Running repair on all rows instead of compacted invalids wastes compute on already-valid geometries.
Validity checking and repair becoming coupled prevents staging them as separate GPU stages.
Undocumented third-party adapter hooks make import-time behavior hard to discover.

Decision¶

Compute validity first.
Compact invalid rows into a dense repair batch.
Leave valid rows untouched.
Repair only the compacted invalid subset.
Scatter repaired rows back into original order.
When constructing a replacement GeoSeries from repaired geometry, always pass index=df.index (or index=gs.index) to preserve non-contiguous index alignment from upstream operations like clip() or iloc slicing.
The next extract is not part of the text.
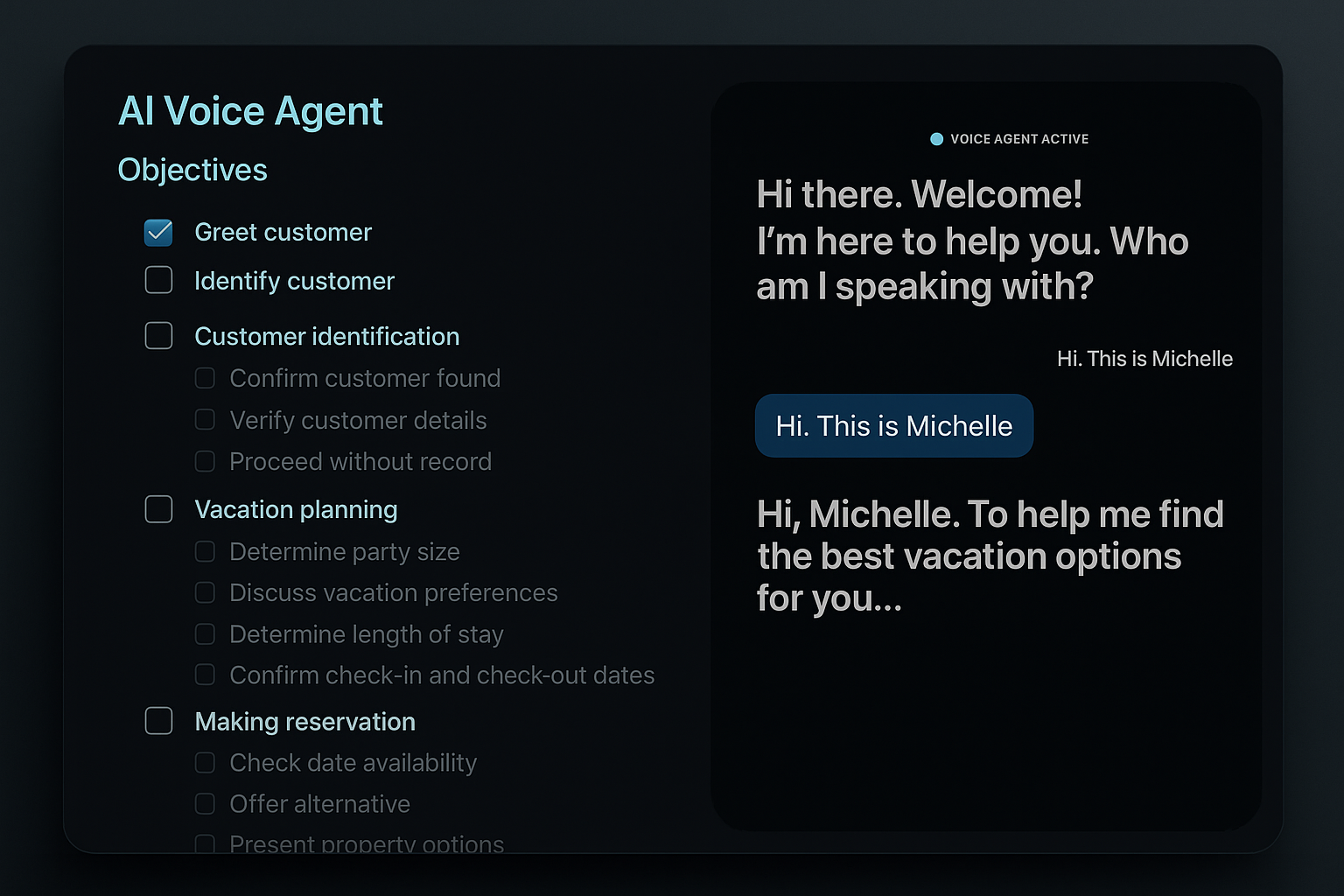
Task: Click the Objectives section heading
Action: point(192,170)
Omitting the index creates a default RangeIndex(0..N-1) which silently drops rows during pandas column assignment when the DataFrame index is non-contiguous.
When all rows pass validation and an OwnedGeometryArray was provided, MakeValidResult.owned carries the original device-resident array so downstream stages (e.g., dissolve) can stay on device without re-uploading (ADR-0005 zero-transfer chain).

Dispatch¶

make_valid_owned() owns runtime dispatch via plan_dispatch_selection() and records dispatch events internally; the API layer (GeometryArray, DeviceGeometryArray) does not record its own events.
Two kernel variants are registered (ADR-0033): make_valid/gpu-nvrtc (polygon/multipolygon GPU repair) and make_valid/cpu (all families, Shapely fallback).
The dispatch_mode parameter controls GPU/CPU/AUTO selection.
vibeSpatial installs a process-wide shapely.make_valid adapter at import time via src/vibespatial/api/_shapely_dispatch.py. For repo-owned GeometryArray and DeviceGeometryArray inputs, the wrapper dispatches to geometry.make_valid(...) so device-backed public workflows such as gdf.set_geometry(shapely.make_valid(gdf.geometry.values)) stay on the native path. All other input types continue to use Shapely’s original implementation.
This hook is limited to make_valid. New Shapely monkeypatches should not be added casually; if a public adapter hook is necessary, document it here or in a dedicated ADR before landing.

Performance Notes¶

Validity checking is much cheaper than topology repair, so compacting invalid rows is the right default for valid-heavy datasets.
This staging is directly compatible with CCCL-style DeviceSelect and scatter primitives.
The current host implementation already benefits from skipping repair work on valid rows.